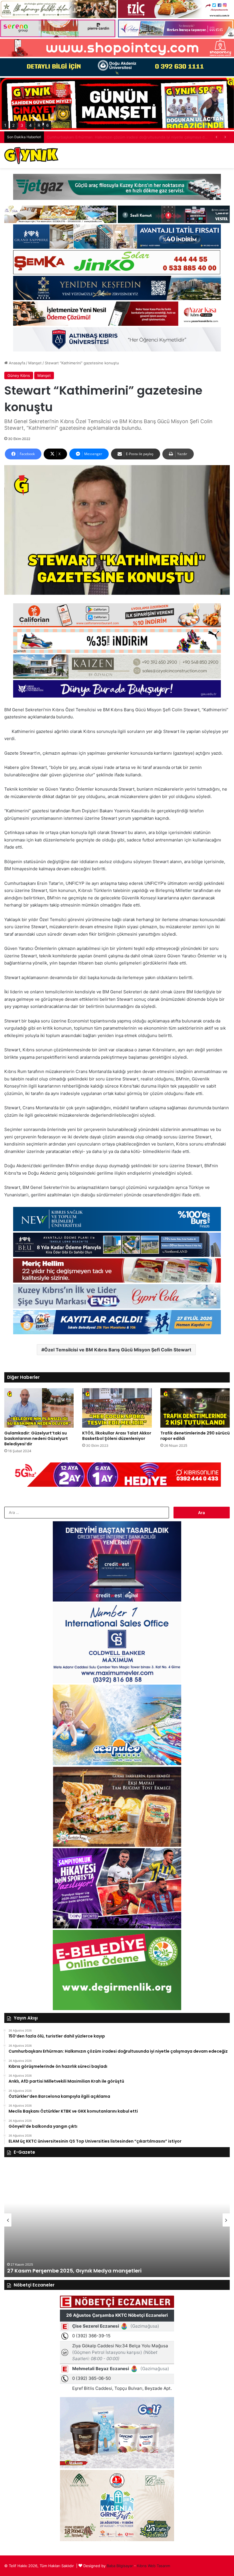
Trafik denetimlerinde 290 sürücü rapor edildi (195, 1435)
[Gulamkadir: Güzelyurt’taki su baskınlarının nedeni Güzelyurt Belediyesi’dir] (39, 1407)
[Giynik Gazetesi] (31, 155)
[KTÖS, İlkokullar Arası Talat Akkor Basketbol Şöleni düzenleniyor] (117, 1407)
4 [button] (30, 125)
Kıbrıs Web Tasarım (153, 2565)
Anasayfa (16, 363)
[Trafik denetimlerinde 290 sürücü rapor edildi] (195, 1407)
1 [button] (5, 125)
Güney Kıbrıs (18, 375)
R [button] (39, 125)
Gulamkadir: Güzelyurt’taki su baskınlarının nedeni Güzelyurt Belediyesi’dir (36, 1438)
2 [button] (13, 125)
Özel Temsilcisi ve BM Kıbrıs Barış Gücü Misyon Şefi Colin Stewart (117, 1350)
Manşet (35, 363)
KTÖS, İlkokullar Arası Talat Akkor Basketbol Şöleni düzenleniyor (116, 1435)
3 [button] (22, 125)
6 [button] (47, 125)
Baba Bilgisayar (120, 2565)
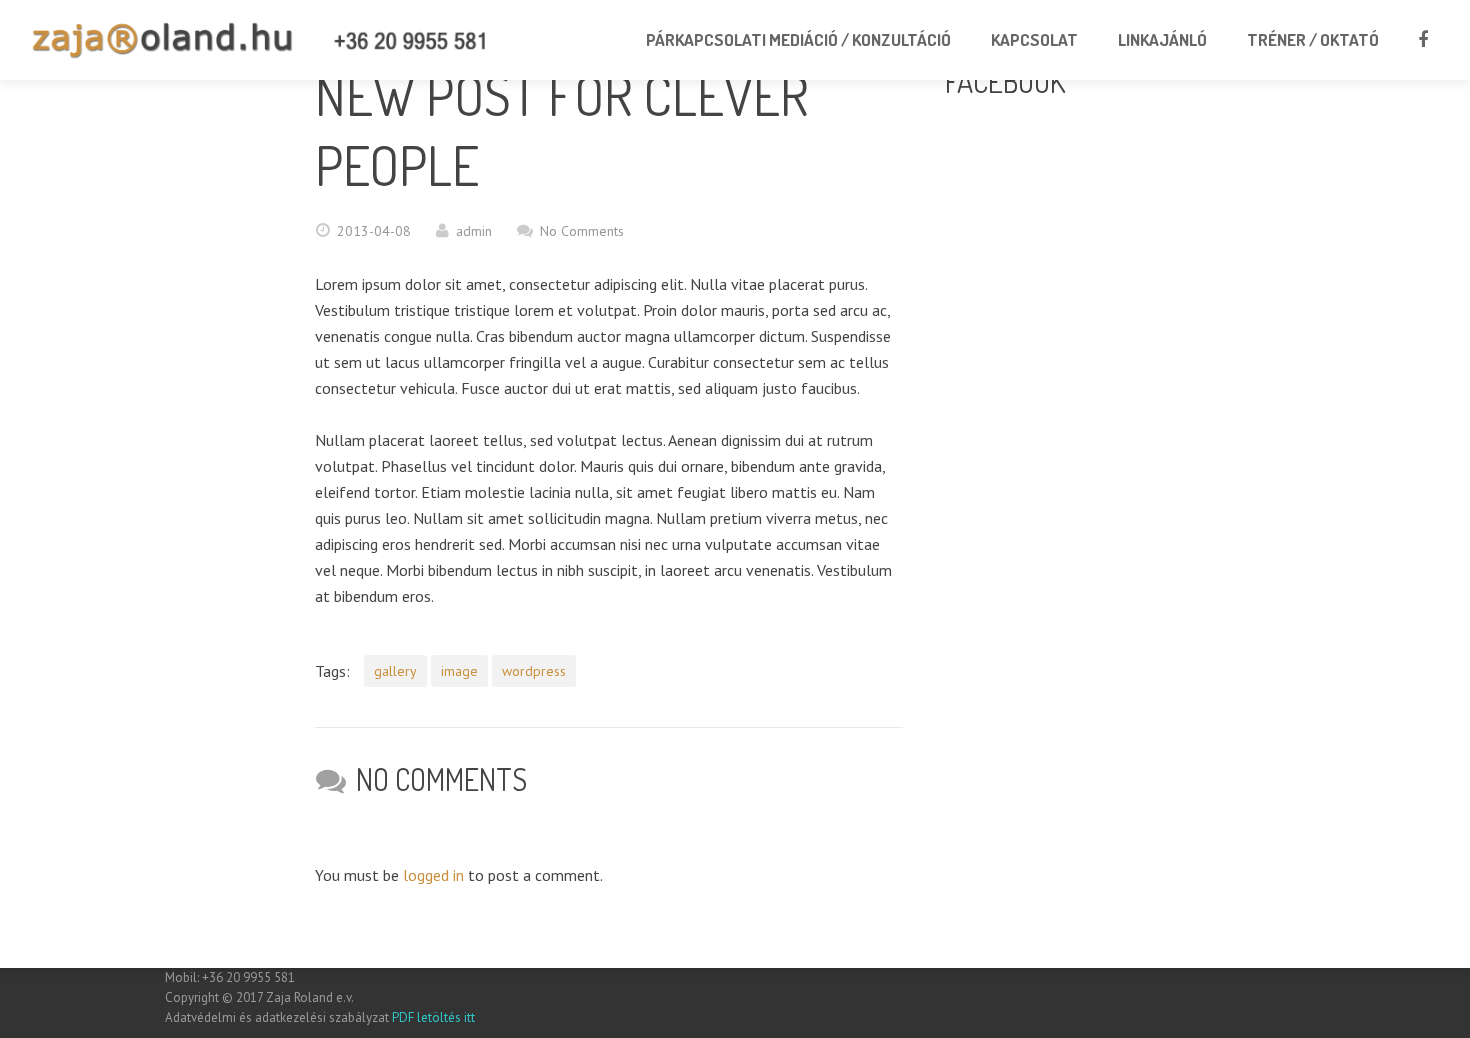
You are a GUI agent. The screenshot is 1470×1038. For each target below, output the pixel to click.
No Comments (582, 231)
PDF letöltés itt (432, 1017)
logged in (433, 875)
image (459, 671)
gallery (395, 671)
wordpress (534, 671)
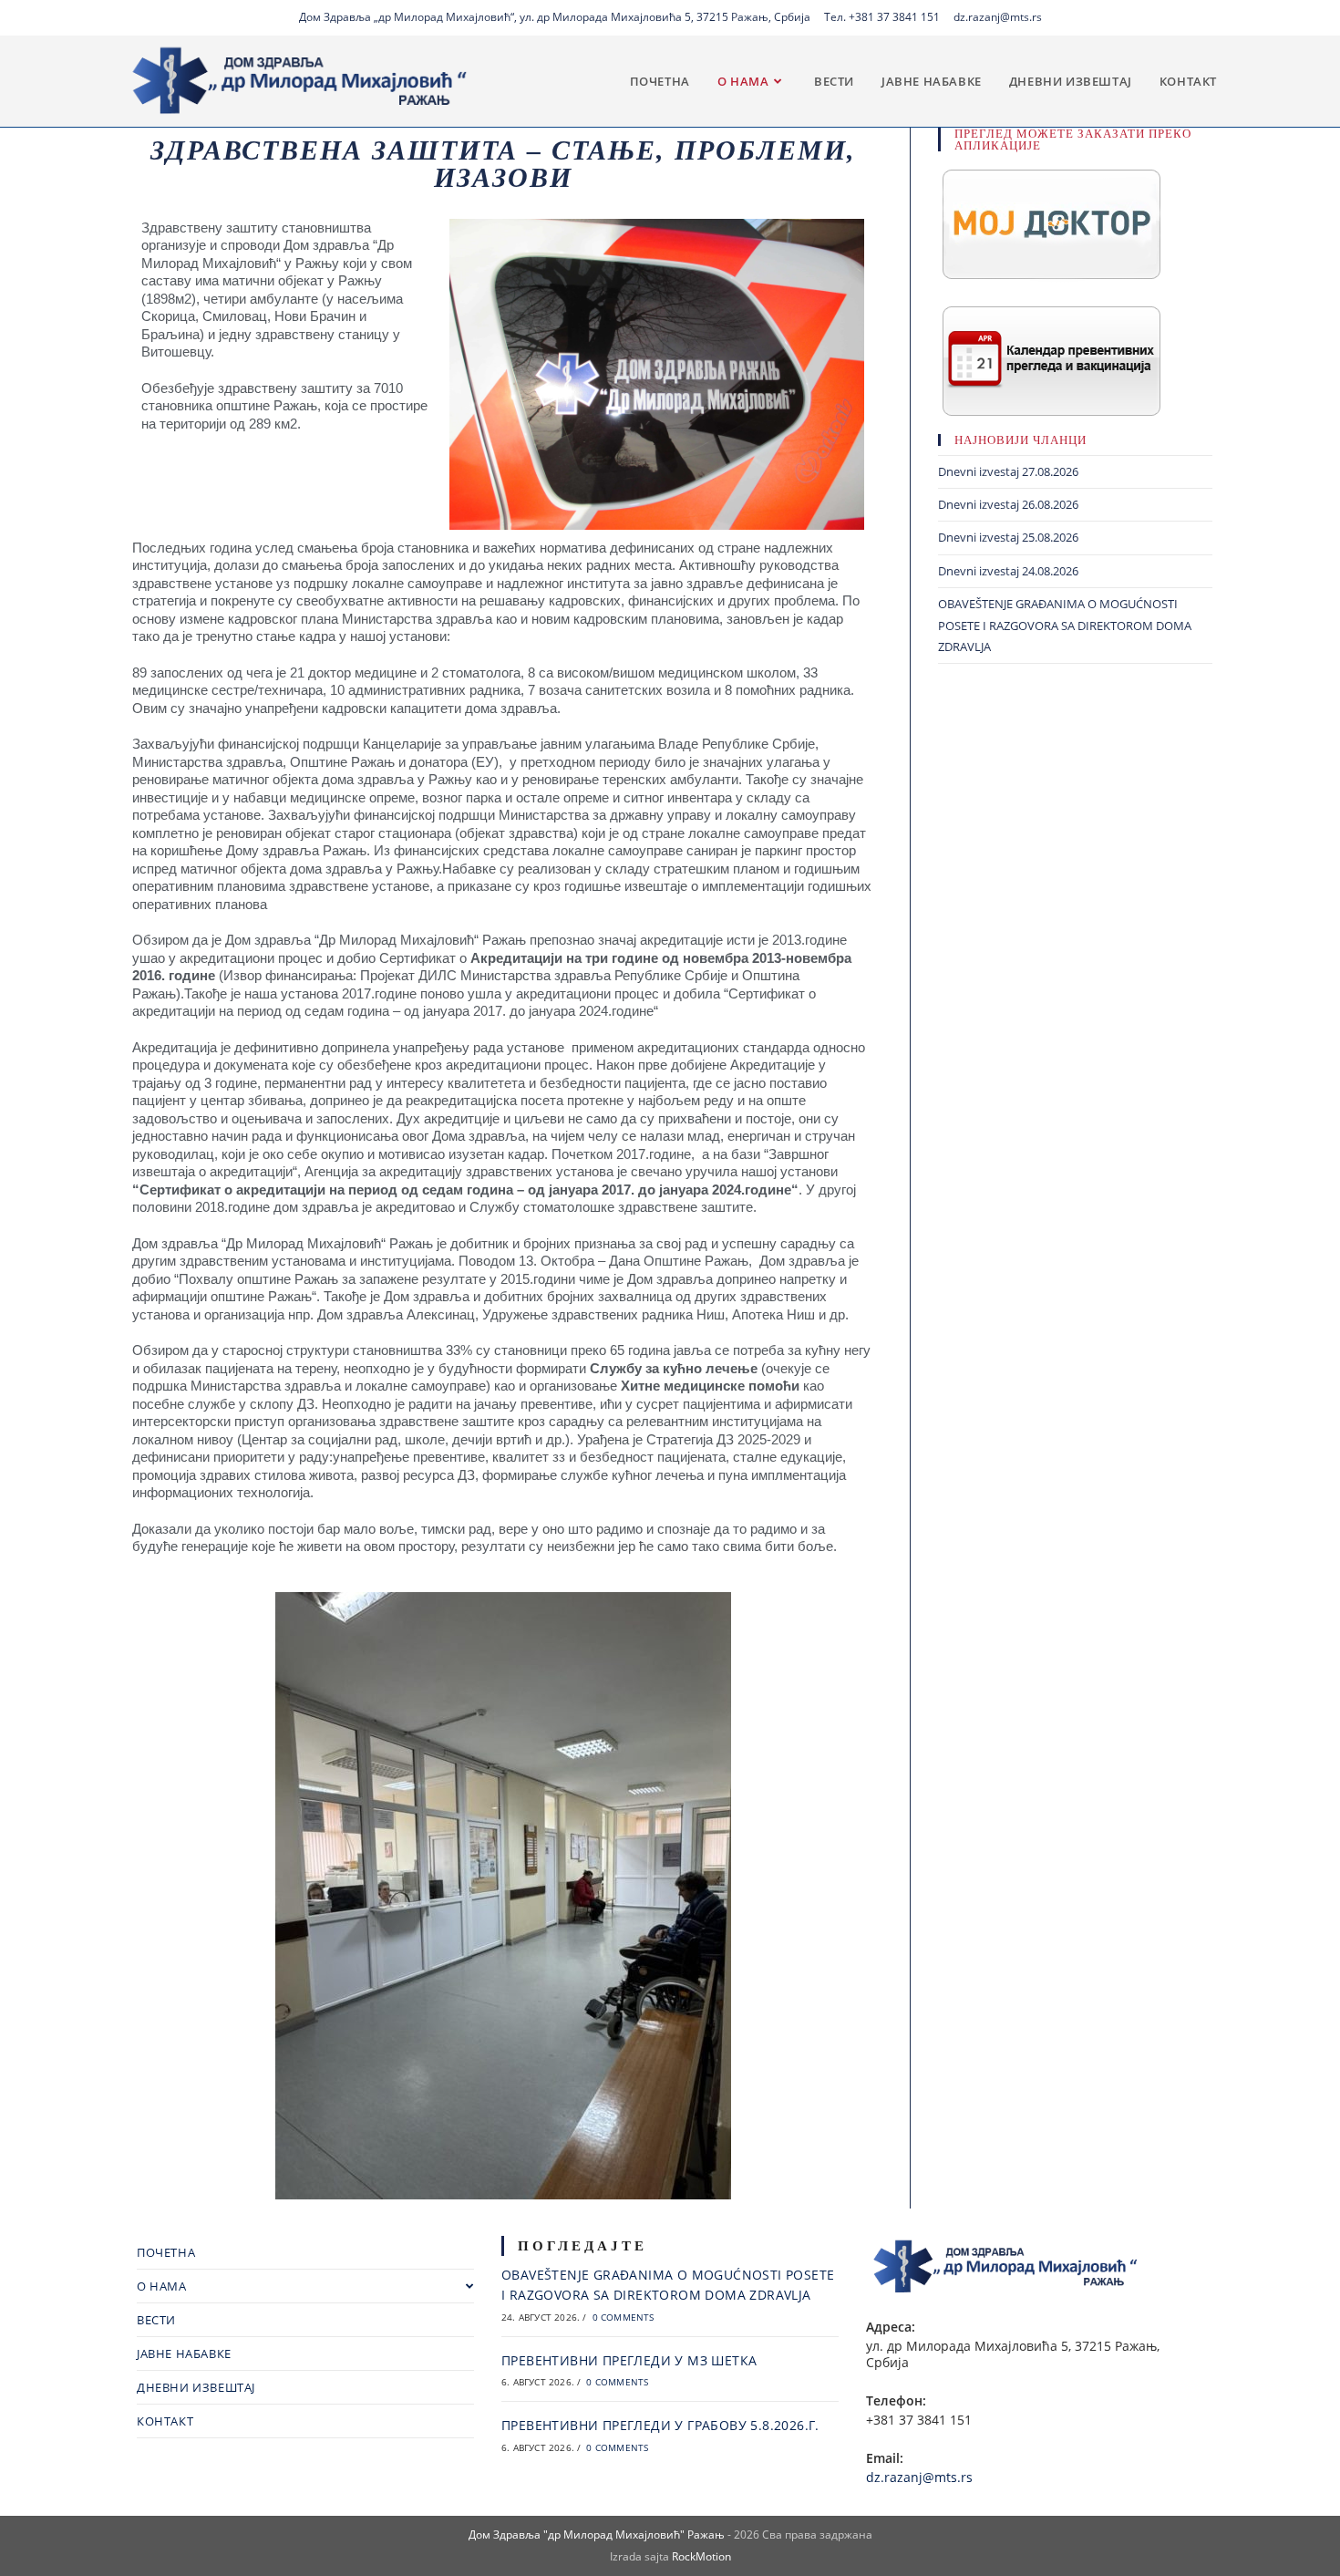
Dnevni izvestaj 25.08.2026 (1008, 537)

--------------------------------

EXERCISE OBJECTIVE - For the entries above, return an exact copy that omits the images.

TASK OUTPUT -
Trafik denetimlerinde 290 sürücü rapor edildi (195, 1435)
[Gulamkadir: Güzelyurt’taki su baskınlarının nedeni Güzelyurt Belediyesi’dir] (39, 1407)
[Giynik Gazetesi] (31, 155)
[KTÖS, İlkokullar Arası Talat Akkor Basketbol Şöleni düzenleniyor] (117, 1407)
4 [button] (30, 125)
Kıbrıs Web Tasarım (153, 2565)
Anasayfa (16, 363)
[Trafik denetimlerinde 290 sürücü rapor edildi] (195, 1407)
1 [button] (5, 125)
Güney Kıbrıs (18, 375)
R [button] (39, 125)
Gulamkadir: Güzelyurt’taki su baskınlarının nedeni Güzelyurt Belediyesi’dir (36, 1438)
2 [button] (13, 125)
Özel Temsilcisi ve BM Kıbrıs Barış Gücü Misyon Şefi Colin Stewart (117, 1350)
Manşet (35, 363)
KTÖS, İlkokullar Arası Talat Akkor Basketbol Şöleni düzenleniyor (116, 1435)
3 [button] (22, 125)
6 [button] (47, 125)
Baba Bilgisayar (120, 2565)
You are a GUI agent. The screenshot is 1470×1038. For each target below, output the pixel to click.
No Comments (582, 231)
PDF letöltés itt (432, 1017)
logged in (433, 875)
image (459, 671)
gallery (395, 671)
wordpress (534, 671)
Dnevni izvestaj 25.08.2026 (1008, 537)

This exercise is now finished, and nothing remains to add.